TEXTE PROPOSÉ.

□ □ □ □ □ □ □

En revanche, un arrêt rendu par la 1re Ch. civile elle-même le 16 janvier 1996 (Cass. 1re Civ., 16 janvier 1996, n° 93-16.929, n° 151 Lamyline, Mutuelles du Mans c/Caisse Mutuelle d’Assurances de Prévoyance & Autres) pouvait constituer un précédent défavorable à la solution de l’arrêt rapporté.
En la circonstance, il s’agissait d’un litige entre un assureur incendie, subrogé dans les droits de son assuré et un assureur de responsabilité civile et de responsabilité décennale, la Cour de cassation ayant rejeté un pourvoi à l’encontre d’un arrêt de la Cour de Besançon, qui avait limité la condamnation de l’assureur de responsabilité décennale au strict coût de l’ouvrage neuf, en la circonstance une cheminée dont l’exécution défectueuse avait cependant endommagé gravement l’immeuble.
La Cour suprême avait validé à cette occasion une clause de déchéance de garantie ainsi libellée : « Pour l’ensemble des garanties, l’assuré est déchu de tous droits à garantie en cas d’inobservation inexcusable des règles de l’art, telles qu’elles sont définies par la réglementation en vigueur, les documents techniques unifiés ou les normes établies par les organismes compétents à caractère officiel, dans le marché de travaux concerné », la validation de ladite clause n’ayant été admise que pour les garanties complémentaires : ainsi l’assureur ne pouvait opposer utilement la clause de déchéance de garantie pour l’ouvrage neuf, objet d’une couverture d’assurance dite obligatoire, mais était fondé à en exciper au titre des dommages affectant les parties anciennes de la construction, s’agissant des garanties dites complémentaires ou encore facultatives.
La situation de l’espèce rapportée n’est pas radicalement différente de celle ci-avant évoquée, objet de l’arrêt précité du 16 janvier 1996.

□ □ □ □ □ □ □

CONSIGNE.
Recopiez fidèlement le passage du texte proposé situé entre « En revanche, un » et « endommagé gravement l’immeuble. », ces deux segments compris.

DONNÉES FOURNIES.
□ □ □ □ □ □ □

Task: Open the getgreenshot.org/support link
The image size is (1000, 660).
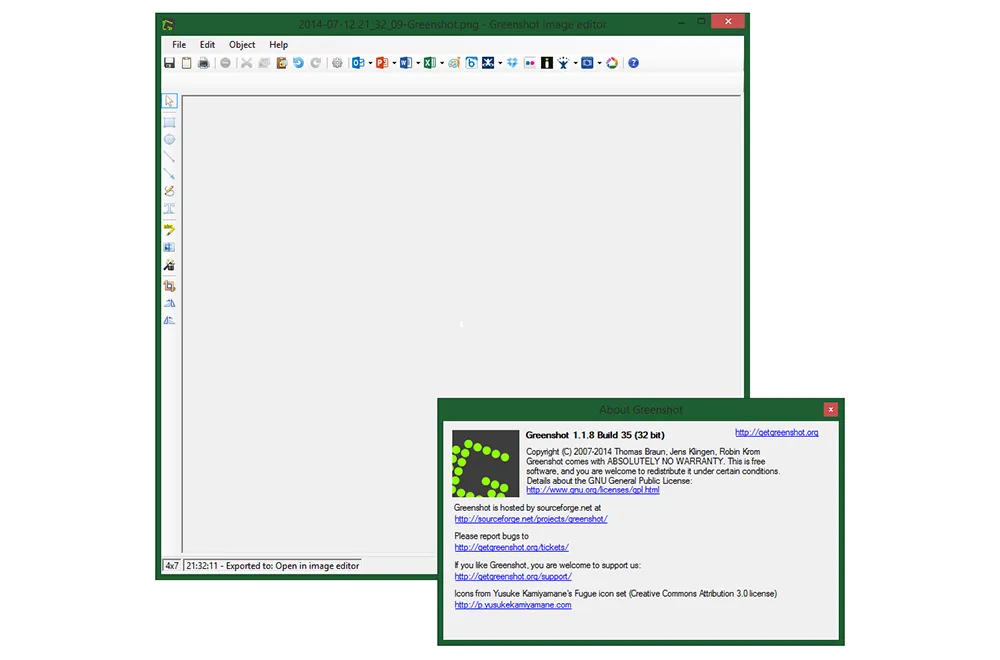Action: click(512, 577)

□ □ □ □ □ □ □

RÉPONSE COMPLÈTE.
En revanche, un arrêt rendu par la 1re Ch. civile elle-même le 16 janvier 1996 (Cass. 1re Civ., 16 janvier 1996, n° 93-16.929, n° 151 Lamyline, Mutuelles du Mans c/Caisse Mutuelle d’Assurances de Prévoyance & Autres) pouvait constituer un précédent défavorable à la solution de l’arrêt rapporté.
En la circonstance, il s’agissait d’un litige entre un assureur incendie, subrogé dans les droits de son assuré et un assureur de responsabilité civile et de responsabilité décennale, la Cour de cassation ayant rejeté un pourvoi à l’encontre d’un arrêt de la Cour de Besançon, qui avait limité la condamnation de l’assureur de responsabilité décennale au strict coût de l’ouvrage neuf, en la circonstance une cheminée dont l’exécution défectueuse avait cependant endommagé gravement l’immeuble.